**Required action A**.
Give every dollar amount that appears in the passage about missed opportunities in the auto industry and online marketing.
**Required action B**.
Pick up the passage about missed opportunities in the auto industry and online marketing, and continue it from the point where it stops.

**Source passage**.
Historically Speaking, what is a Great Opportunity?

Just look back a few years during the SUV craze of the early 2000s when domestic carmakers ignored the signs, trends, and data showing opportunity and stuck to building the traditional large gas-guzzling SUVs.

This conservative approach produced strong sales and profit in the short-term, similar to the way traditional media continues to deliver, but a really great opportunity was missed -- the long-term opportunity to build more fuel-efficient and eco-friendly automobiles, the future of today's auto industry.

Despite the fact that a green revolution was emerging in conjunction with a steady rise in oil prices, American automakers were only willing to take a measured approach to investing in and building more fuel-efficient cars. Their strategy was similar to the current measured approach when investing in online marketing.

Meanwhile, the Japanese had enough vision and foresight to look beyond the short-term demand (we all fall victim to pack mentality) and fully invest in fuel-efficient vehicles, taking advantage of the great opportunity of the time. The rest is history.

Today, GM's stock price is $0.75, down from a 52-week high of $18.18 and $86 in 2000 -- ouch. Conversely, even with the recent major negative news and recalls, Toyota's stock price was recently $72.95, down from a 52-week high of $91.97 and $59.30 in 2000.

Many marketers reading this may be saying, "Hey, I increased my online budget by 5% last year; I launched an SEM campaign that has produced more targeted traffic; and I have a good website, a social media plan, targeted media buys, and solid open rates on email campaigns." Fantastic. But it's not enough, not even close.

What to Do? Focus on the Low-Hanging Fruit -- The Four Pillars of Online Marketing:

1. Launch a Robust Search Engine Marketing Campaign

Start with paid search. Find a sophisticated PPC team (three or more) or an agency (with multi-discipline expertise) that will look at your data and -- with a high level of confidence and certainty -- be able to promise you more ... lots more.

**Supplied material**.

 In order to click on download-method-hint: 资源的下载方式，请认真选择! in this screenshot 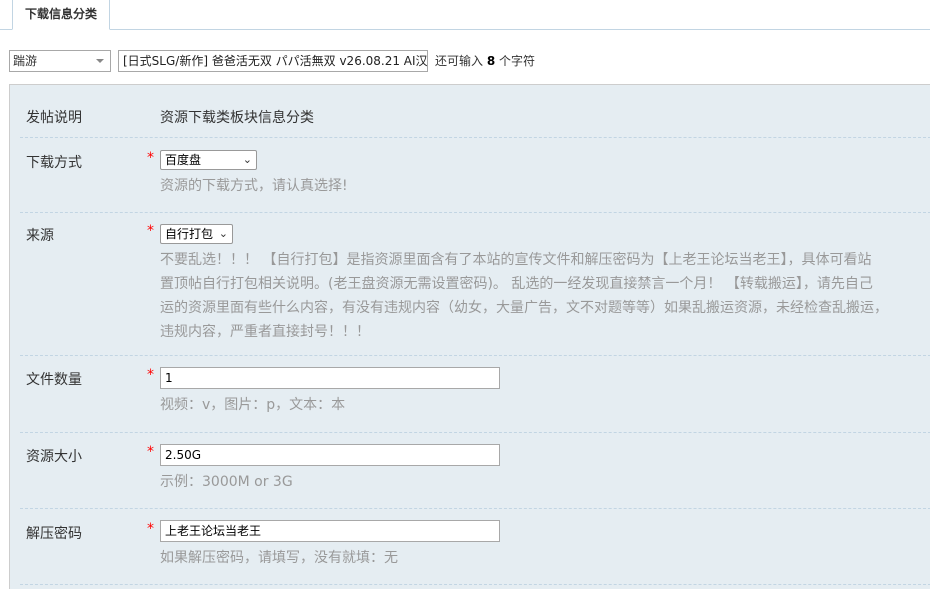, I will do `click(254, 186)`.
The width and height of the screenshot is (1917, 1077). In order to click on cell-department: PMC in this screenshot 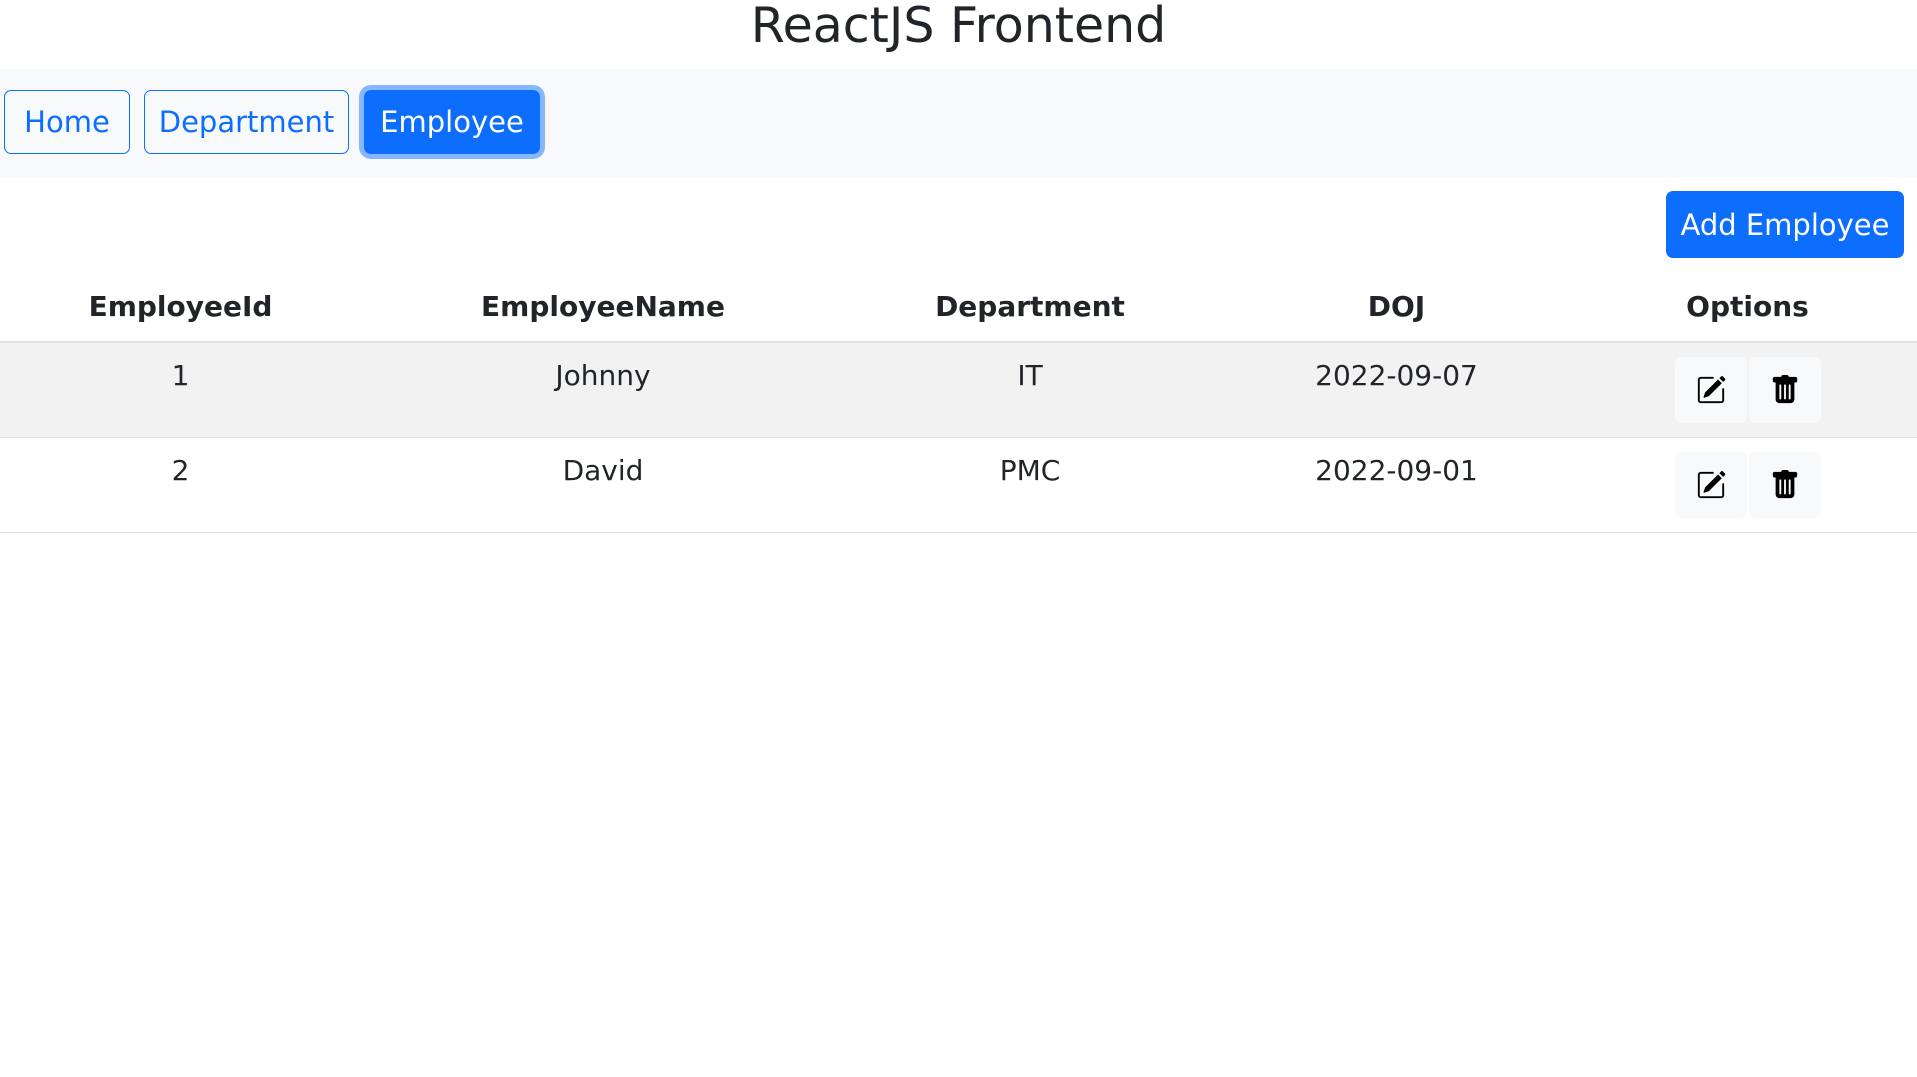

**Output A**.
$0.75, $18.18, $86, $72.95, $91.97, $59.30

**Output B**.
If you are managing a campaign in-house right now with only a single dedicated resource, chances are there are inefficiencies, which can be fixed quickly to yield immediate cost savings. Ever hear of exact mirror matching? While PPC is generating search results and ROI, build an internal search team and invest time and human resources toward gaining organic rankings.

SEO is the single largest potential for gain -- I mean CMO-attention-grabbing ROI. It's no longer snake oil and, when done well, it can put up huge numbers: rankings (branding), traffic (market share), conversions (sales). The winners in the online space -- the real winners -- will win first with SEO.

2. Improve the User's Website Experience & Conversions

Give your users what they want, when they want it, and how they want it. Do that well and you will improve your brand equity as well as measure increased business results. Focus on the users first and business goals second ... sit back and count the cash. Well, it's not that easy, but when done well, it feeds a cycle of online success.

According to Nielsen, spending 10% of your development budget on usability should improve your conversion rate by 83%. In most cases, it's far cheaper to use 15% of your development budget than to more than double your advertising budget.

3. Get in the Social Media Game

Start small, be realistic, and understand your first goal should be to listen. Yes, listen. Not market, not push a new message, not convert -- listen. Only after you have listened to your audience (current and potential clients) can you properly engage and begin a real conversation.

Once you build credibility and open a true dialogue, you can begin to reap the benefits of social media -- motivating others, your "mavens" to do it for you. Yes, eventually after you have climbed the mighty hill of social media, you can sit back and guide the boulder downhill. Let your mavens and evangelists do the work for you.

4. Measure

Measure it. Measure it. Measure it. Find out what works, find out what doesn't, and make business decisions based on real data. Don't guess, don't hope, don't anything ... measure it and improve marketing and results.